Disclaimer: links to songs in this article may contain videos with explicit material.
If you are anything like me, you heard the Weeknd's first top-five song “Earned it” and fell in love with his smooth falsetto voice and R&B beat. Next, I had heard “Can’t Feel My Face” and “The Hills” on the radio and decided to take to YouTube to find his non-mainstream songs. I found out that he had released songs on a YouTube channel under the name "The Weeknd," and his videos became popular. The year 2011 was a great year for the Weeknd's early fans because he released three nine-track mixtapes. The debut mixtape was House of Balloons, the next was Thursday and the last was Echoes of Silence. In 2012, he compiled those three mixtapes and made it his first album called Trilogy. His second album in 2013 was called Kiss Land, and it only boosted his popularity and success. In late August of this year, he released Beauty Behind the Madness, and it is incredible. Some of my favorite songs on the album are "Angel, "Acquainted," and his song "Dark Times" which features my other obsession, Ed Sheeran. It's a fangirl's dream come true.

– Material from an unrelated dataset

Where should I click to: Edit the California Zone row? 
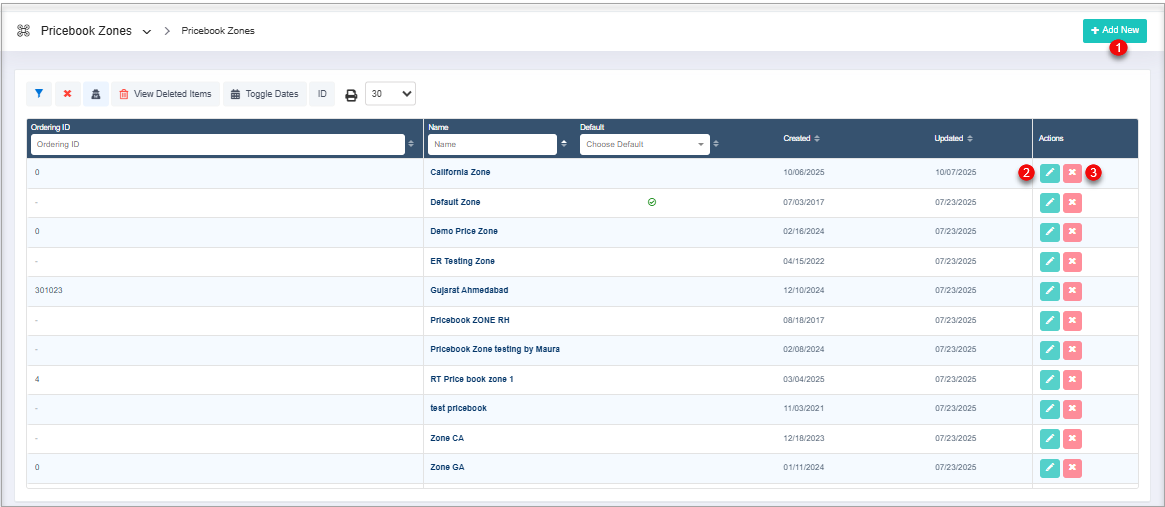pyautogui.click(x=1049, y=173)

The Weeknd's new status as a mainstream artist is awesome because he is exceptionally talented, not only because his voice and style are unmatched but also because he writes most, if not all, of his own music. Because of this, there are things about his music that give the songs an even deeper meaning. While I was scrolling through YouTube comments on the song "Often (NSFW)," I found out that the voice in the beginning of the provocative song has a sample of a Turkish song Nby ükhet Duru named “Ben Sana Vurgunum." It goes, "Seneler sürer her günüm. Yalnız gitmekten yorgunum," which roughly translates to "All my days look like years. I'm tired of going all alone." The Weeknd's song boasts about sexual prowess and drug use, but this sample reveals that a lifestyle of drug use and sexual promiscuity while appearing to be fun and cool, leaves a person feeling alone and empty.

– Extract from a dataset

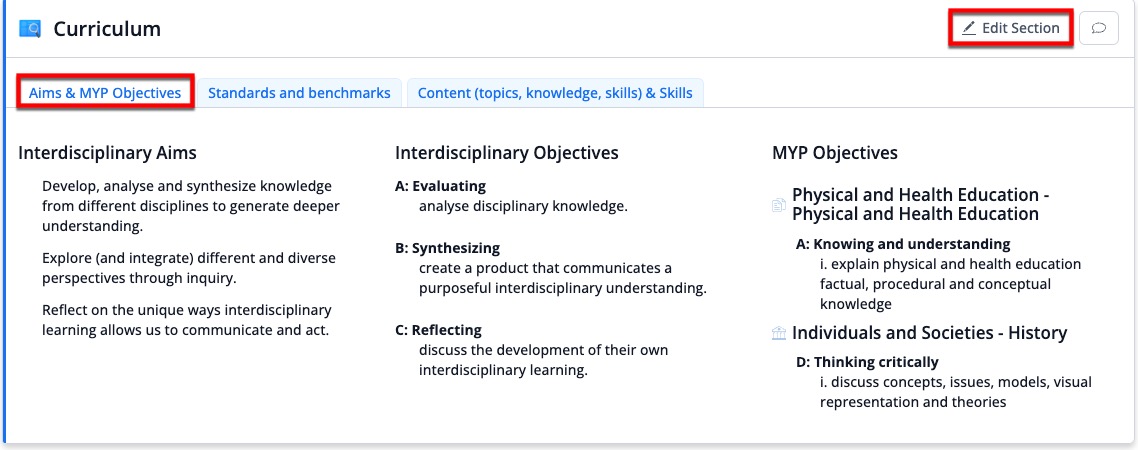The height and width of the screenshot is (450, 1138).
Task: Click the Individuals and Societies - History heading
Action: pos(929,333)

A quick Google search gives you the Weeknd's real name, Abel Makkonen Tesfaye and a short background story. He is currently 25 years old and he is of Ethiopian descent but was born in Scarborough, Canada on February 16, 1990.
People often see the artist for the first time and make jokes about his hair. In an interview with Rolling Stone magazine, he addressed the topic. His hair may "look like SpongeBob's house," but honestly, I don't care, and he keeps it the way it is to be unique but not in a hipster way. He told Rolling Stone, "I want to be remembered as iconic and different, so I was like, 'F*ck it — I'm gonna let my hair just be what it wants.' I'll probably cut it if it starts interfering with my sight. I can kind of see it right now. But if I cut it, I'd look like everyone else. And that's just so boring to me."

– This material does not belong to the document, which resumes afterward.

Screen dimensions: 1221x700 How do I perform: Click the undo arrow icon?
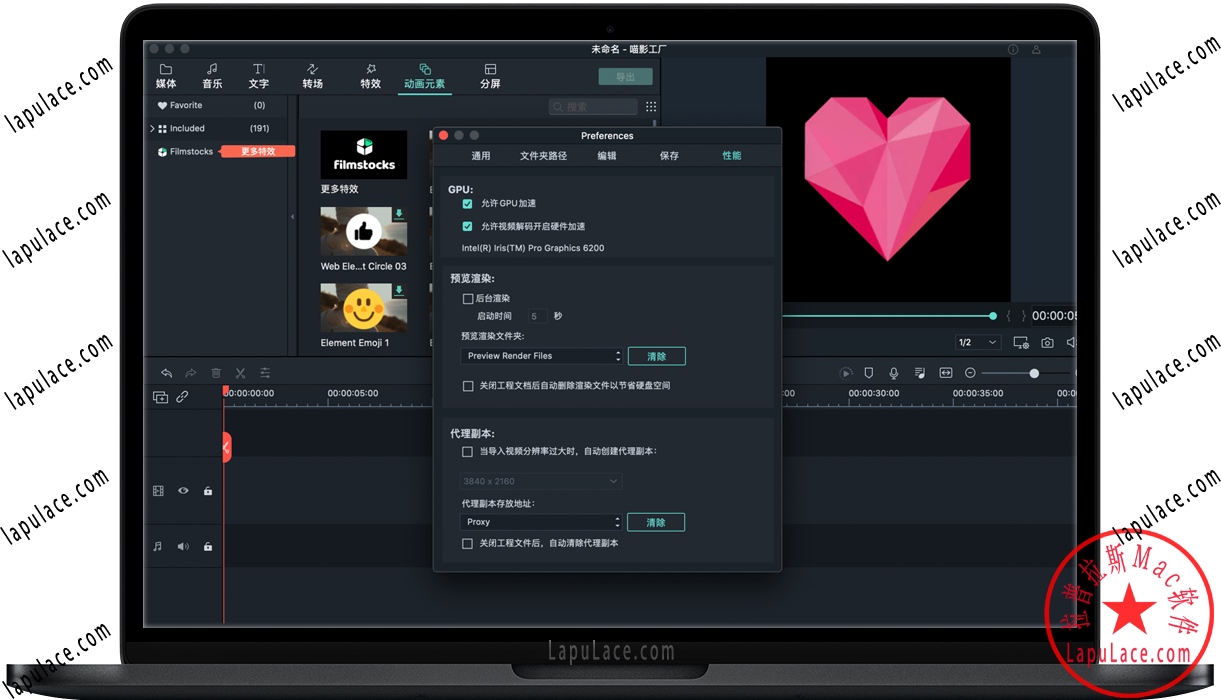point(166,372)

Another interesting thing to note about the Weeknd is the depth of his music videos. There is a narrative linking "Can't Feel My Face" and "The Hills." Most of what I'm about to say is just speculation and has not been confirmed by the artist, but it's still a cool conversation piece. In "Can't Feel My Face," there is a figure who I think is supposed to resemble Satan. Throughout the video, the Weeknd is performing the song in what looks like a bar, and the crowd is uninterested with a few ladies as exceptions. The Satanic figure is watching the disastrous show and throws a lighter at the Weeknd and sets him on fire during the peak of the crescendo of the song. The artist begins to draw positive attention from the previously bored crowd, and the end of the video shows him being popular and accepted by the crowd. My speculation is that he is showing through the video that he feels people sell their soul to the Devil for fame, and it is only then that the general public notices and appreciates the new celebrity. In "The Hills," the Weeknd is in a nice car that has been flipped in the middle of an empty street. As the video progresses, the Weeknd's face gets more solemn, and he stumbles into an empty house and up the stairs. In another room, he finds the same Satan-like character from the "Can't Feel My Face" video, sitting in a room with a red light and holding an apple, and several women who are dressed provocatively. The color red in literature symbolizes anger, warning, hatred, and death, so the red light could be representing the view that fame leads to the "death" of the person's innocence. The apple that the Satan-like man is holding could symbolize temptation, which is enforced by the seductive women. The Weeknd's face in the video gives the idea that fame and losing who you are to be a celebrity may not be worth it. Again, this is only a theory and has not been confirmed.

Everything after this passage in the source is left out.